The big difference between these two is that one is meant to find progress, testing, while the other is there to actually help you progress, training. When it comes to your daily training keeping this in mind let’s you realize that not every day is going to be a perfect effort, and feel better than ever. During training were trying to build capacity, so we will do similar movements patterns several times in a week. An example of this might be your handstand push ups on Friday not feeling as good as last week since you did a bunch of strict press on Wednesday this week. This is totally fine because as all this builds together over weeks and months into the next time that you decide to complete a test to examine how you’ve progressed.
Something I like to do with my normal training days is look for mini goals that could apply to a test later. Sticking with handstand push ups as an example maybe when you tested doing 50 For Time you wanted to do sets of 5, but broke down into triples past 30. Now if one day I happen to have workout on deck that totals around 50 handstand push ups I can make it a goal to hold sets of 5. This may require me breaking up another movement in that same workout more than I normally would, but that’s fine because I made the focus of that workout to train my handstand push ups.
In CrossFit we have a ton of possible tests. From Hero and Girl WODs to specific rep tests on gymnastic movements and monostructural movements like rowing and running. Here at Innerdrive we even have 5 benchmark workouts that are specific just to our gym! Even with all these tests we generally only do one every month or so because we need to give our body time to adapt and perform better. On the occasions that a test does come up my mentality personally changes completely because in my head it’s now all in. The weeks or months of training, and little mini goals inside of there, are all coming together to see if it worked.
Since we just so happen to have completed 19.1 last week I can use it as a great example of this. If that came up in normal training some might make a goal to do all unbroken snatches, and if that means transitions or burpees slow down it’s okay because they need to work on barbell cycling. The Open is generally a test all of us CrossFitters use though so doing it in that scenario means the view mentally changes. Now you trust that all those training pieces where you made sure to do touch and go reps instead of singles are gonna pay off and go for it. Once you finish then you look back at whether you were able to hold on, or if 8 rounds in you had to break it into 2 sets. For either outcome we either acknowledge that the work paid off, or we were likely able to perform better than we would have but some more work needs to be put in.

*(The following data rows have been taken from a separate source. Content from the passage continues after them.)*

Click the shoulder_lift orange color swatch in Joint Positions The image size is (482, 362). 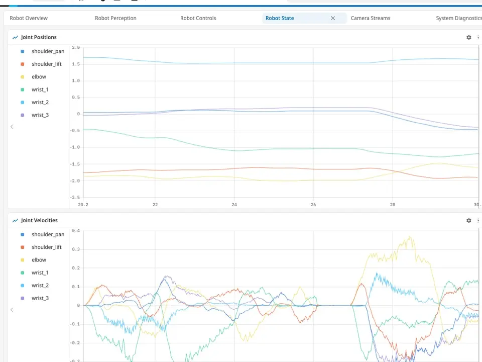(23, 64)
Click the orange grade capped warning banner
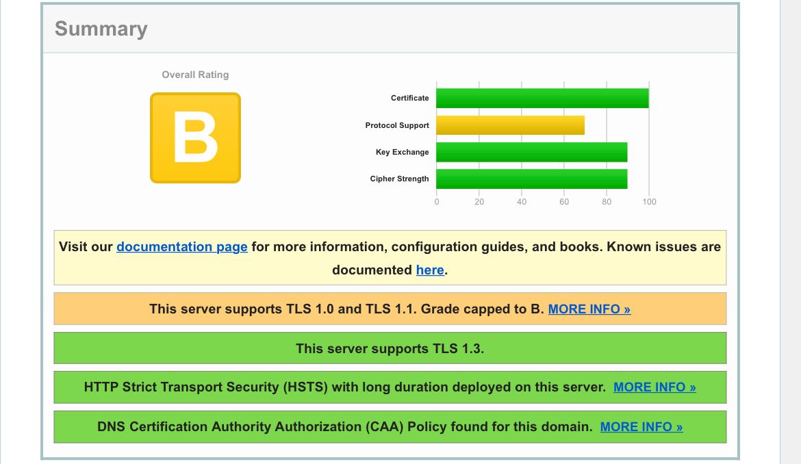The image size is (801, 464). tap(390, 309)
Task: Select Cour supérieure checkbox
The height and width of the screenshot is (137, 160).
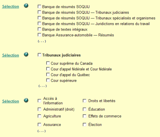Action: pos(48,80)
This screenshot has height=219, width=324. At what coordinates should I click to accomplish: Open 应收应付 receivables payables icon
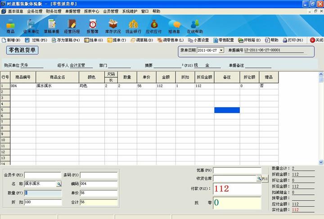click(x=154, y=26)
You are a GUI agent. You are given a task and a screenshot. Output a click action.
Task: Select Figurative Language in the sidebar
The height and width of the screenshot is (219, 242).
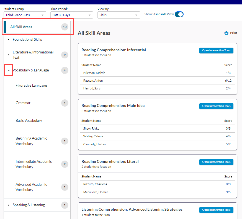31,86
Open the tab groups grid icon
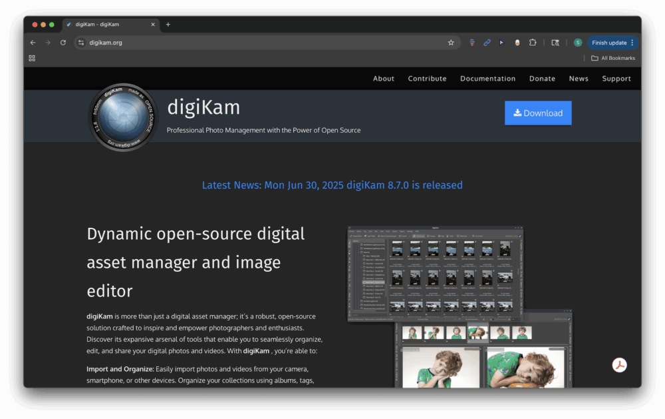The height and width of the screenshot is (419, 665). (x=31, y=58)
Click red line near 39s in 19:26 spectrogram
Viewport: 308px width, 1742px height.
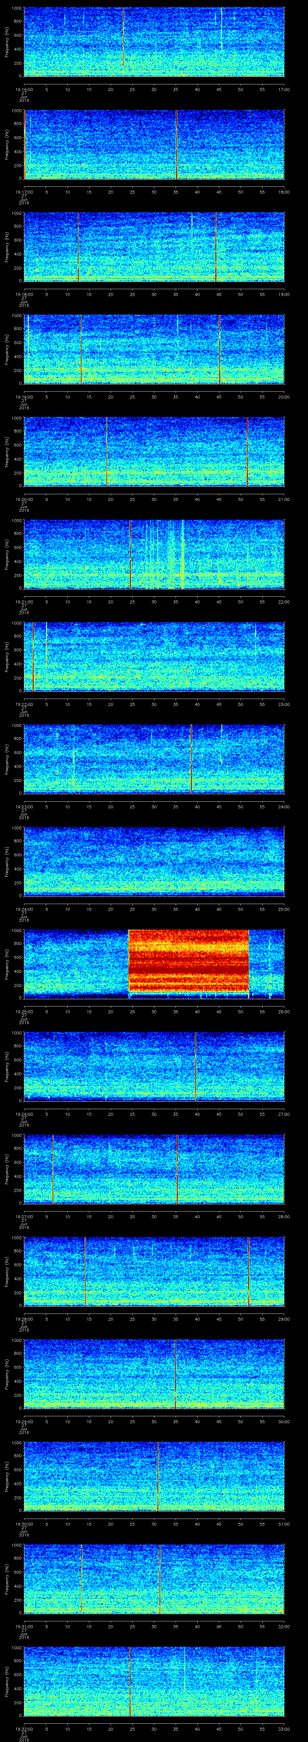click(196, 1066)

Treating every workout as a test is mentally exhausting because it’s just unrealistic for every movement to get noticeably better each time you do it. Tests are meant to validate that the culmination of focus and work that you have put in is pushing you forward. This means thinking back on weeks of training to when you had to do sets of 3 pull ups at a time and now you can do 5, so when Fran comes up next time we can hang on for longer. Looking forward months a time to the next test is hard because it seems so long to wait to get an increase in numbers, and is deterring. This is why daily goals of holding a certain row pace or using a specific weight, even though it means slowing down somewhere else may need to happen, can keep us driven.